España es además para los canadienses un paraíso turístico, un destino sólo al alcance de grandes rentas, un lugar mitificado por la perdurable visión romántica de las leyendas medievales y el atractivo irresistible de los pueblos con pasado milenario. Todavía sigue vigente en cierta medida ese estigma de los viajeros decimonónicos anglosajones, más como constatación del desconocimiento que se tiene sobre el país que como una desdeñosa caracterización. Canadá se fundó en 1867. Ese dato es suficiente para entender que aquí la dimensión de la historia se mide en décadas. Por eso, como en USA, fascina la vieja Europa de reyes, palacios, catedrales, castillos y aldeas centenarias. Y España, en ese fértil imaginario, representa todas esas cosas y además el talento creativo, que divulga modernidad, de figuras universales como Picasso, Miró, Calatrava, Mariscal o Adrià, todas ellas frecuentemente reconocidas en Canadá.
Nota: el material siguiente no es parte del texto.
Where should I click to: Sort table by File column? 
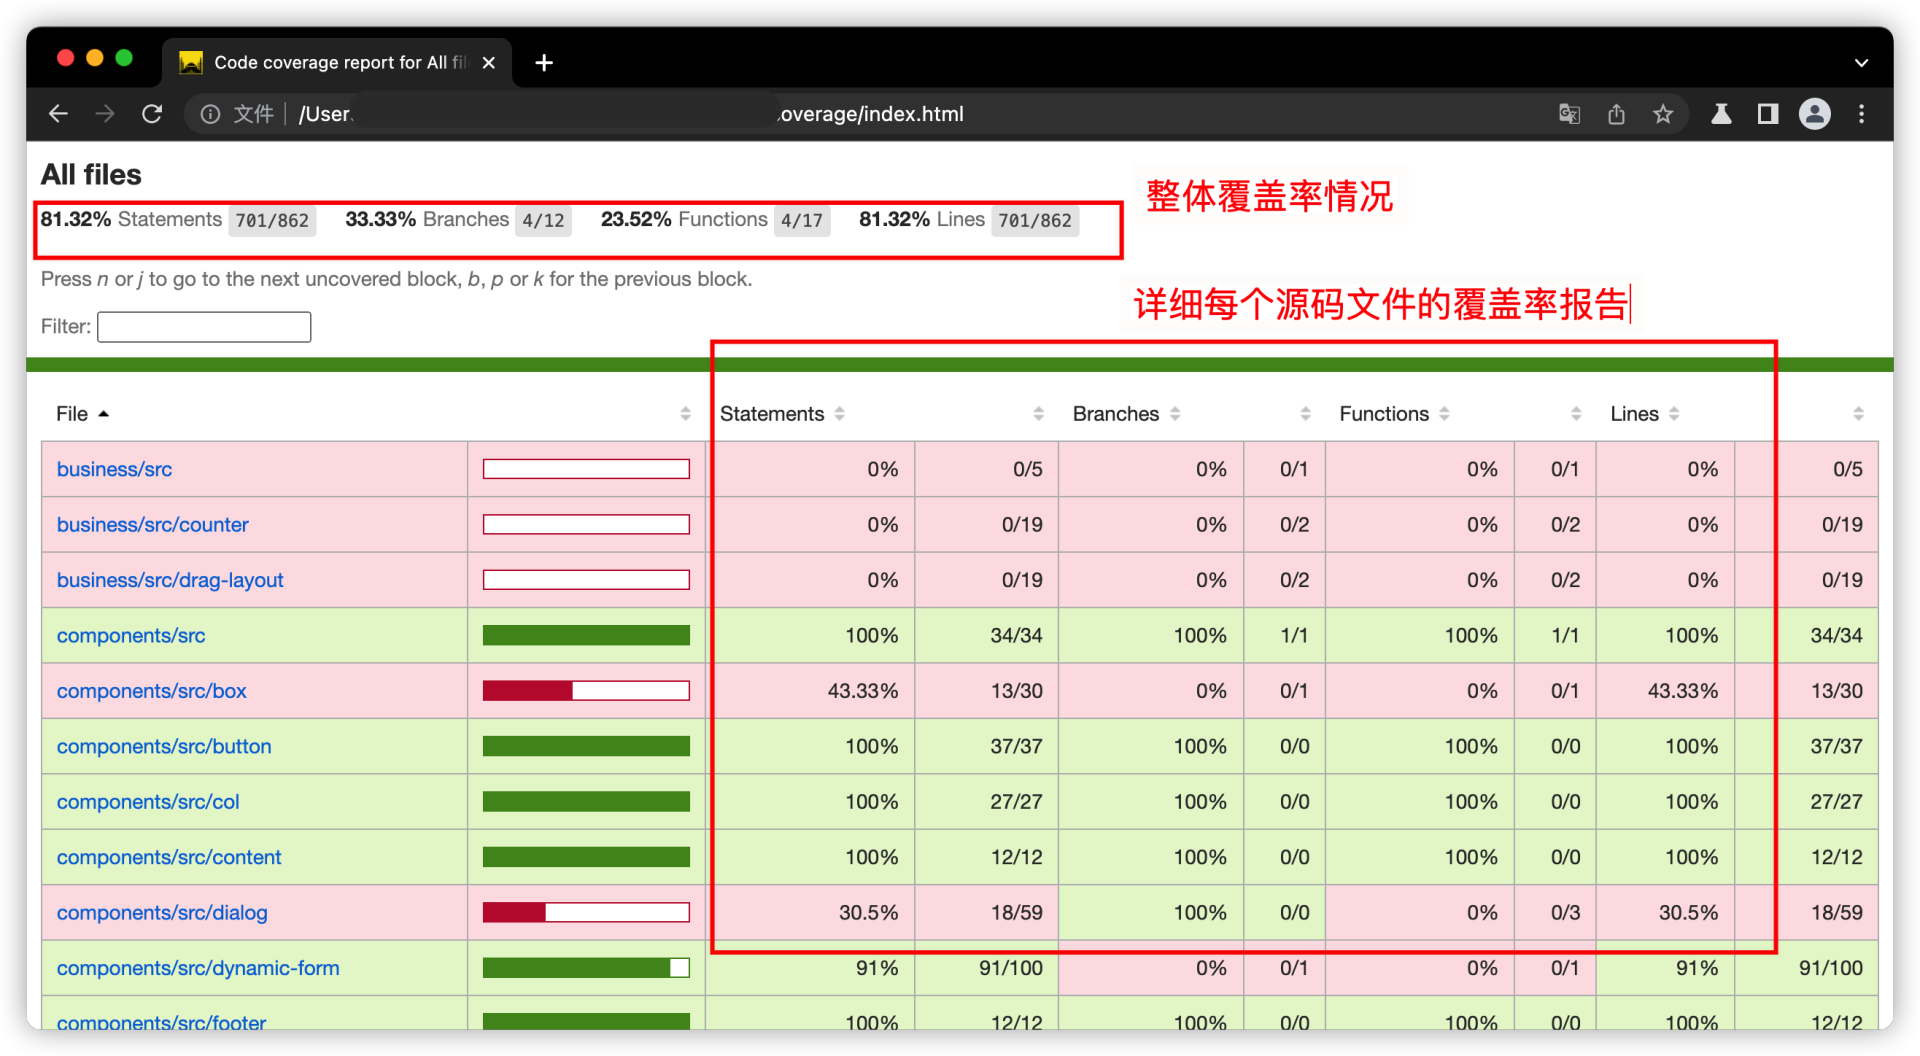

Pero desde hace algunos meses las noticias sobre la crisis económica se suceden a diario acompañadas de documentados análisis sobre lo que esconden las imágenes, las cifras y las estadísticas. Las informaciones sobre la situación de España y las consecuencias que su caída podría tener en la Unión Europea y por extensión en la propia Canadá han alterado por completo la abstracción que representaba la “marca España”. Casi a diario amigos canadienses me preguntan sobre el enigma de nuestro país. Lo que ven en la tele y lo que leen en la prensa no coincide con la idea que ellos habían madurado durante años. ¿Por qué esa violencia? ¿Es verdad que la gente tiene que recoger comida en la basura? ¿Se hunde el país? ¿Cómo es posible tener un 25% de parados? La constatación de esta nueva realidad ha causado un hondo impacto en la sociedad canadiense porque quizá lleva implícita la insinuación de que ya nadie está a salvo. Y ese miedo, representado en el caso español, ha encendido todas las alarmas porque hasta hace muy poco nuestro país era el ejemplo del “milagro económico” y de la determinación de una sociedad para ser dueña de su propio destino después de cuarenta años de dictadura.
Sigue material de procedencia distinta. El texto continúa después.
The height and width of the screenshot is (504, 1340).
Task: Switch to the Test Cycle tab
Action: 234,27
La deriva independentista de Catalunya, asunto especialmente delicado en un país que tiene el mismo problema con Quebec, ha acabado de desfigurar el supuesto modelo español. Cuando ayer Romney se refirió a España, precisamente a España y no a Grecia o a Portugal o a Irlanda, para ejemplificar el fracaso económico de un país, lo hizo de manera consciente, sabiendo que la crisis española era la medida exacta para explicar la magnitud del problema mundial. Le importaban poco los datos –se olvidó de que la media del gasto público en la UE es mayor que en España-, solo buscaba el impacto de una referencia conocida para hacer pedagogía del miedo. Canadá, que en cierta medida es una prolongación social y económica de USA, comparte esa visión de nosotros como triste ejemplo del drama de la crisis.

Abbdulah era matemático en Kabul y me pregunta si en España la policía protege al ciudadano. Lara, que era economista en Kiev, me pregunta si nuestros políticos son tan corruptos como los ucranianos. Masomeh, que huyó de Irán con la revolución de Jomeini, me pregunta si en mi país existe el derecho a la libertad de expresión. Me reúno con ellos una vez a la semana para conversar. Ellos ven la televisión, reciben información de lo que ocurre en España y con esos datos intentan construir una idea de mi país. Me preguntan y compruebo desazonado que sus dudas y sus preguntas son las mismas que yo me hago a diario. Hace un tiempo tenía una respuesta, ahora no.